It certainly sounds like an ambitious monetization scheme to match the ambitious game design of Godus. But it’s classic Molyneux. When I interviewed him at the Casual Connect Europe event in Amsterdam, he said Godus was a godsend.

“Making Godus, I wanted to be as crazily experimental and insanely inventive as the original Populous was in its day. I mean, if you look at it now, it looks atrocious, but in those days it felt like it had that crazy inventiveness,” he said. “This is the core thing that I feel. We are in an almost blessed position in this industry, where all these new gamers, these people who have never played games before or thought of themselves as gamers, are coming in and playing games for the first time. If we don’t give them something that’s just wonderful, that’s superb and inventive and fresh and different, they’re going away again. They don’t care. They’re not loyal. They come in and try something, and, at the moment, they’re trying something brilliant like Candy Crush. Nobody can deny that’s brilliant in its juiciness. And the fantastic Supercell games. But is that it? Can we not take them somewhere else?”
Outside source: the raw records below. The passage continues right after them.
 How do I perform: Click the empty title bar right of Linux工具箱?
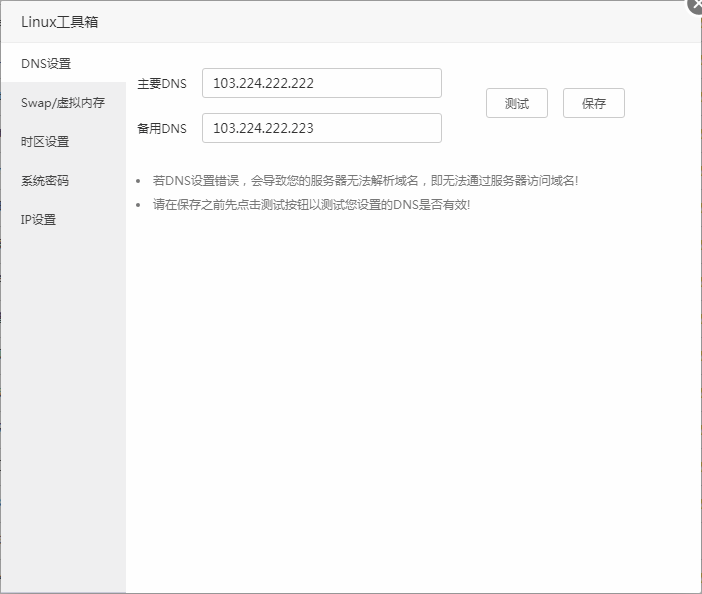point(400,21)
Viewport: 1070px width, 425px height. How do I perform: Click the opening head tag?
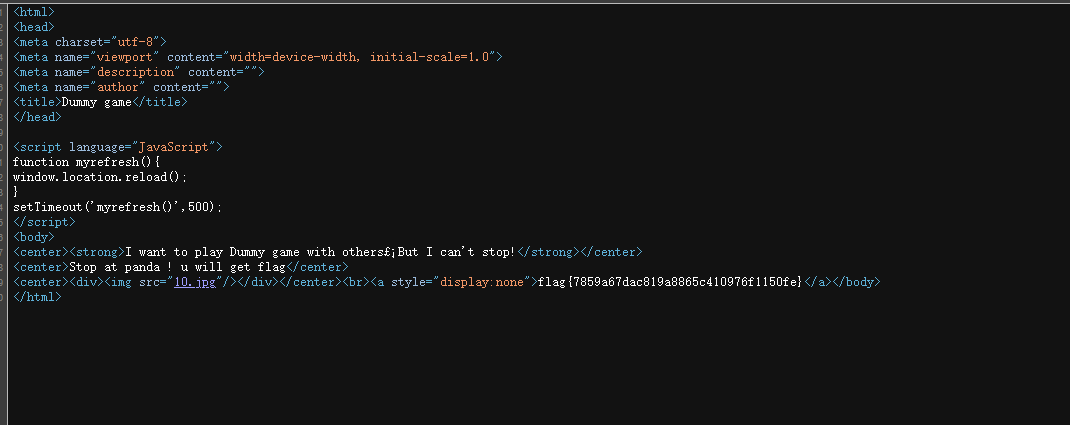pyautogui.click(x=34, y=27)
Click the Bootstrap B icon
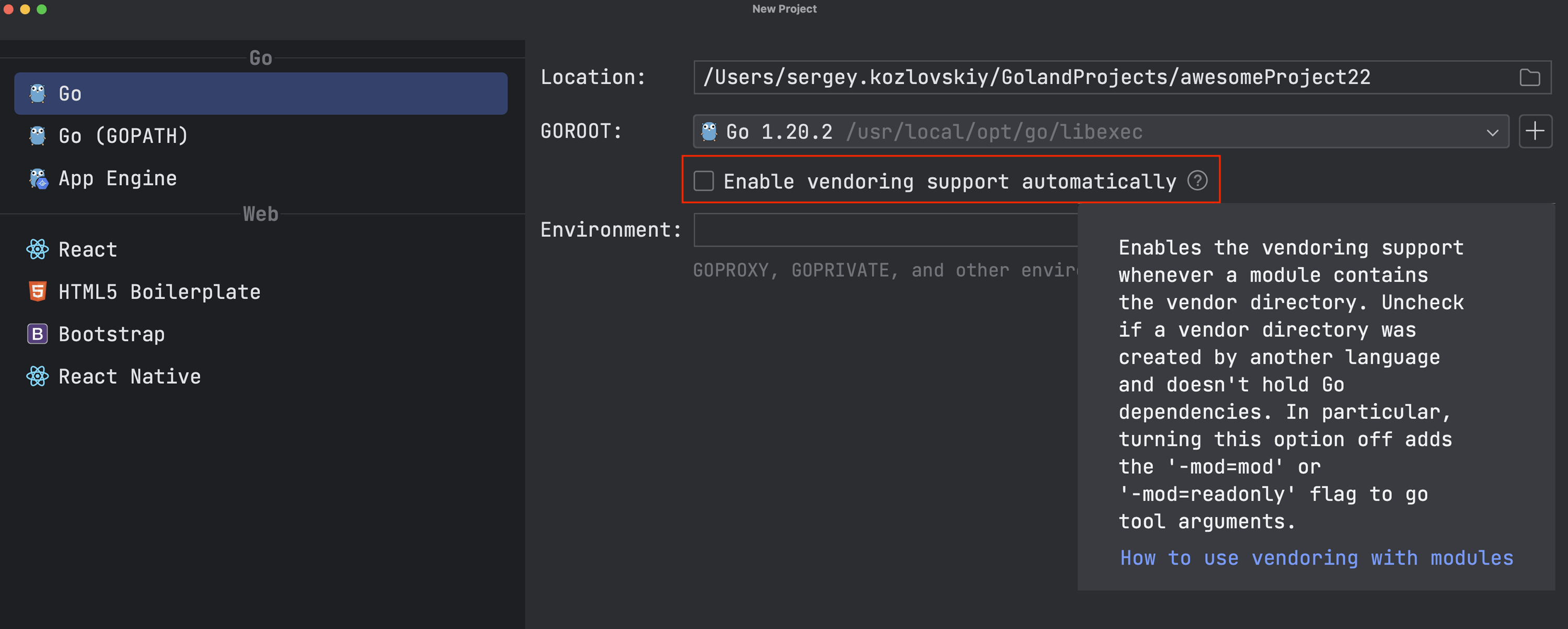This screenshot has height=629, width=1568. tap(38, 334)
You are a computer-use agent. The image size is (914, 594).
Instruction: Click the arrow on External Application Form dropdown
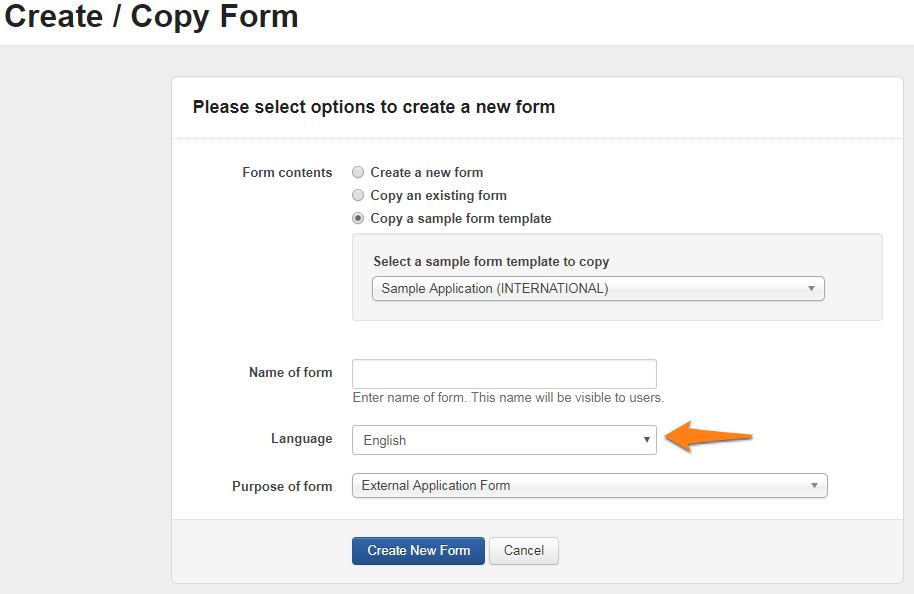click(815, 486)
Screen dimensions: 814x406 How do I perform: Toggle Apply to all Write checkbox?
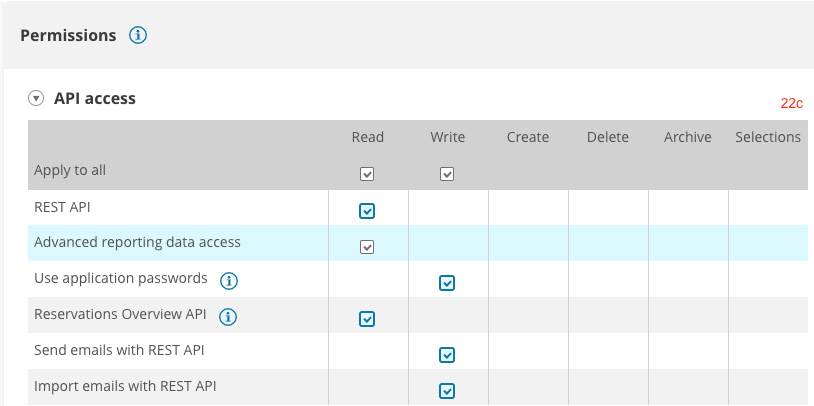tap(447, 174)
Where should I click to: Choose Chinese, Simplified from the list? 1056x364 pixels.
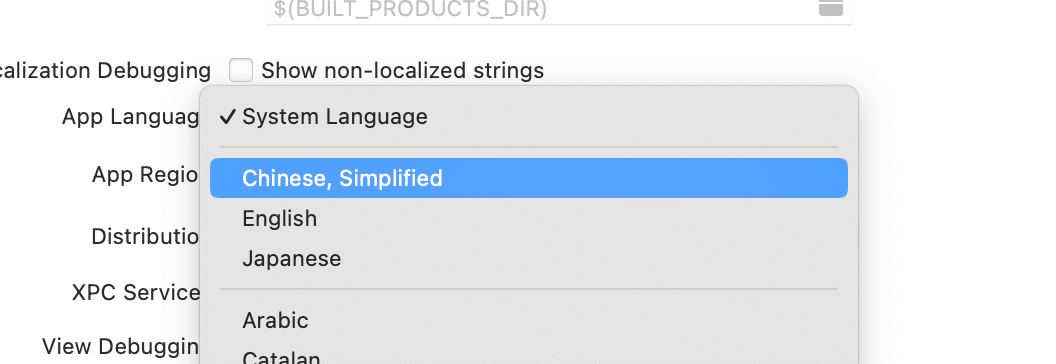[x=529, y=178]
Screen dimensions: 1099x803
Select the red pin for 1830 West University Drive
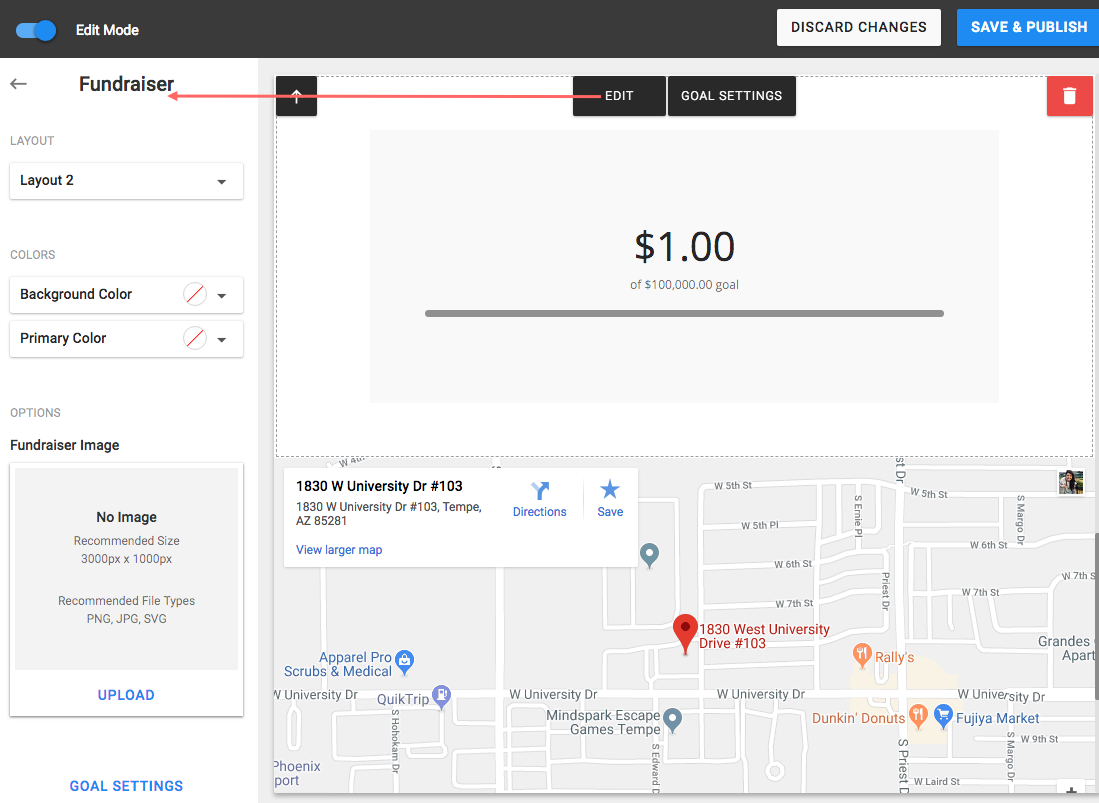tap(685, 628)
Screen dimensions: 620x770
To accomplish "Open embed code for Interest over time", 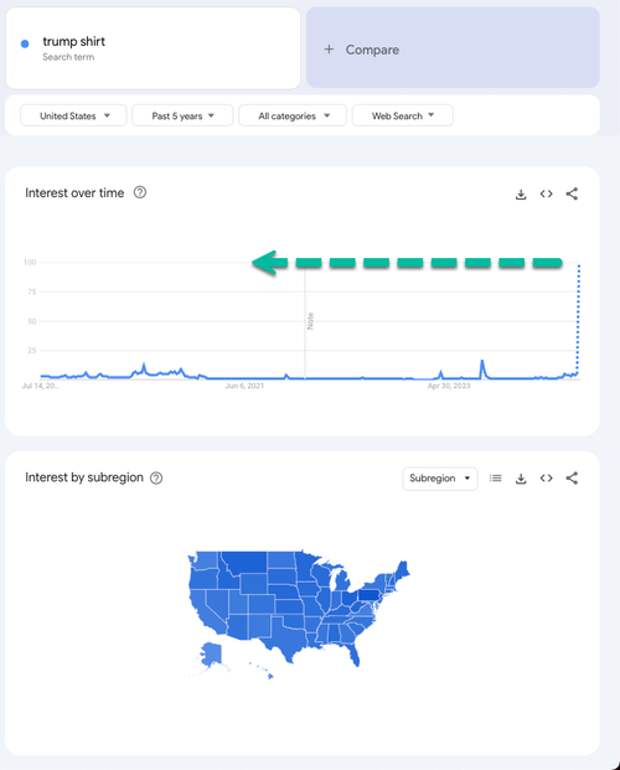I will click(546, 194).
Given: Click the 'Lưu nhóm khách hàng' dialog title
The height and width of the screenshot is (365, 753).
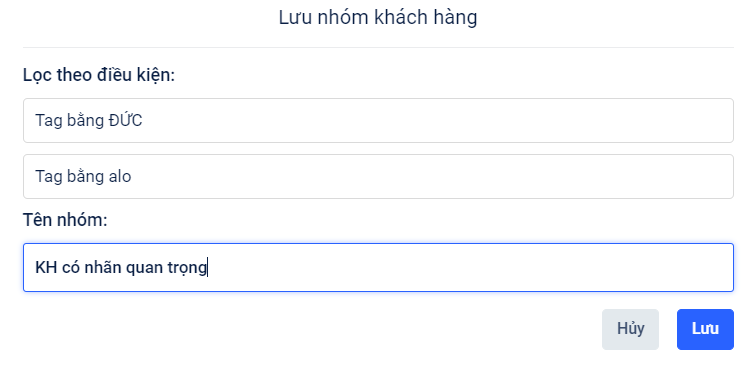Looking at the screenshot, I should click(378, 18).
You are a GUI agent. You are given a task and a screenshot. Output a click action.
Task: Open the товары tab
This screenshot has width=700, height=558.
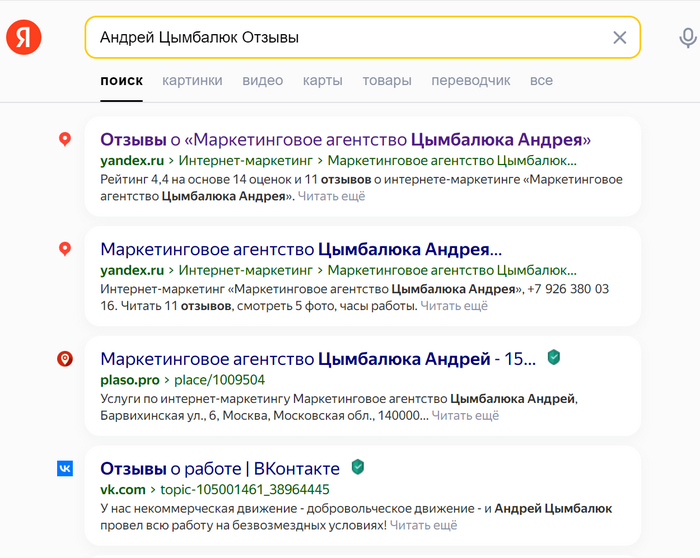387,80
He added, “That’s what Godus is trying to do. It’s trying to say that we can approach things like monetization in a delightful way. It doesn’t have to be this caustic mechanic. We can approach the ability to connect people together in a completely new way. That’s what we’re trying to do with Godus. I don’t care if you call this is a promise. It’s not a promise. This is unquestionably the most wonderful, incredible, delightful, smooth experience that I have ever been involved with.”